# Aunti Terri or Mindy



## hobbes28 (Dec 13, 2004)

We'd kinda like to start looking around for a daylab sometime soon and if ya'll have some good suggestions of places to start looking, it would be a ton-o-help.   eBay seems to only have one or two around from time to time.  As ya'll know, I like the manips but would like to get into the transfers too so I'm not sure if the 35plus would be the one or the II.  Help me!!! 

Thanks.


----------



## oriecat (Dec 14, 2004)

I've just got a vivitar slide printer, so I don't know anything about the daylabs, sorry!


----------



## Jeff Canes (Dec 14, 2004)

For new machines http://www.daylab.com/

Back in the 80s Daylabs were designed as a daylight darkroom for color wet process, but it was more commonly use for B&amp;W. I would like to have one of these types.


----------



## terri (Dec 14, 2004)

No no, for the jack you have to lay out, that's too limited a system.   Looks like your prints have to be small ("up to" 4x6??) and the unit only takes 669 film - that's no fun!!   

I have the Daylab 35+.   It's more expensive in initial layout, yes - but slide film is cheap to buy and cheap to process, so for me it made the best economic sense in the long run.   

Plus, it's more versatile - you can do your fave process, the SX-70 manipulations, with a Daylab 35 or 35+.   These models take the SX-70 base.   With the same color head, you can pop on several different bases and use completely different film formats and speeds just by changing the settings.   

You can buy the Daylab 35 (or 35+) head from B&amp;H for fairly cheap, or get the standard 3x4 base with it that takes 669 film.    Or, get the head and buy the SX-70 base to start with, since that's your fave.      The SX-70 base alone will probably cost more than the head!!   It's not cheap, but once you have it, you're set for years.

I bought a film holder so I could use 4x5 sheet film, too.   The film alone gets kinda pricey, but it keeps for a very long time in the fridge and you have the advantage of single-sheet usage, you're not locked into running through a 10-pack.   Just another option.

None of it's cheap, but all of it's fun, and highly addictive.  Aunt Terri would not lie.   :twisted:   You might scroll through eBay, too, for the bases.   They're just pieces of plastic, frankly, and you stand to save a bundle if you find a good deal.   But I'd be careful getting a used color head from eBay; a few hard knocks and it may be compromised.

What else can I tell you about it?        I love Daylab; I think the world would be a better place if every household had one.     :mrgreen:


----------



## Alison (Dec 14, 2004)

terri said:
			
		

> What else can I tell you about it?        I love Daylab; I think the world would be a better place if every household had one.     :mrgreen:



Suddenly I think Hobbes will be adding Daylab to his Christmas list 

Thanks for the advice Terri.

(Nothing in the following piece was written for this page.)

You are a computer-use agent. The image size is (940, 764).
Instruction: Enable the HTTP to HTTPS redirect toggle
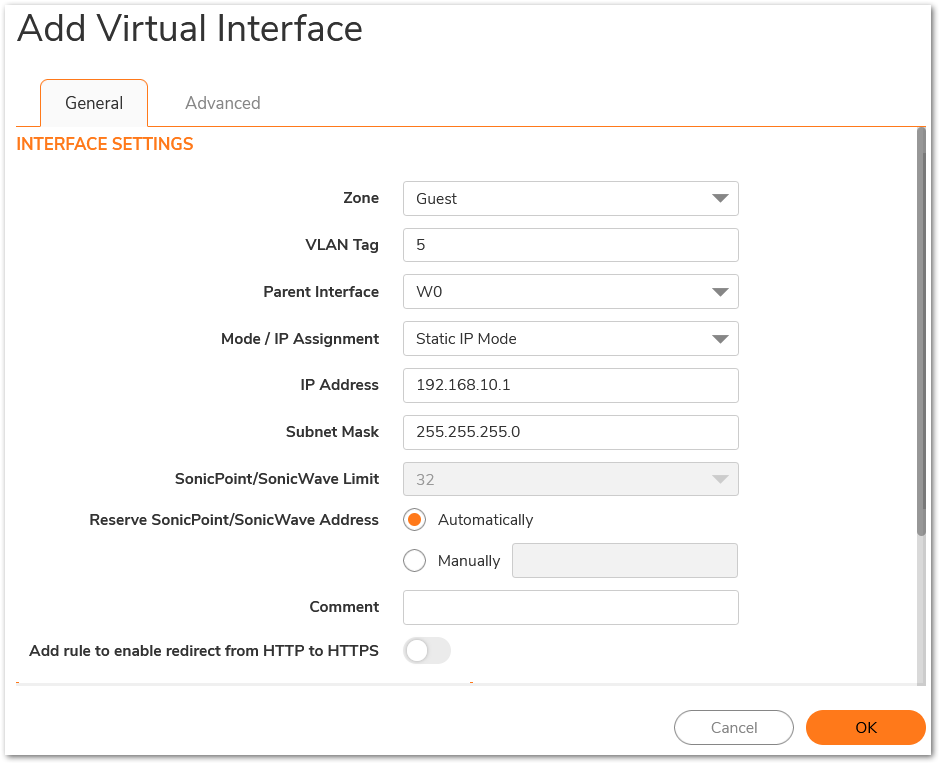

This alternative stuff is pretty darn cool  8)


----------



## terri (Dec 14, 2004)

Take care of him, Alison, I am betting that a happy Hobbes is also the most fun Hobbes!     

Go for it, Santa.


----------



## Alison (Dec 14, 2004)

LOL, well, it is cheaper than the 10D he's been wanting


----------



## terri (Dec 14, 2004)

AlisonS said:
			
		

> LOL, well, it is cheaper than the 10D he's been wanting



See how easy that was??    :sillysmi: 

Now Hobbes, I want to know what you get and see some new stuff soon!


----------



## hobbes28 (Dec 14, 2004)

I had been thinking it was going to have to be the 35+ but wasn't sure.  I like the way the conversation here has turned to my favor.   We may even find one when we're on antique alley next time or eBay will finally come up with one that looks good.

Thanks for the info guys.


----------



## Alison (Dec 14, 2004)

hobbes28 said:
			
		

> I had been thinking it was going to have to be the 35+ but wasn't sure.  I like the way the conversation here has turned to my favor.   We may even find one when we're on antique alley next time or eBay will finally come up with one that looks good.
> 
> Thanks for the info guys.



You forget you are a master at manipulations, things always go in your favor.


----------



## Ambrosia (Dec 14, 2004)

there was a pretty decent deal on ebay that ended sunday. I was real tempted... my boyfriend talked me down from getting it for xmas, though.  there *are* more important things I need for this hobby of mine than that right now, unfortunately.  :/

Plus, the college I go to has one and I'd like to test it out before i go and drop the dough on one.


----------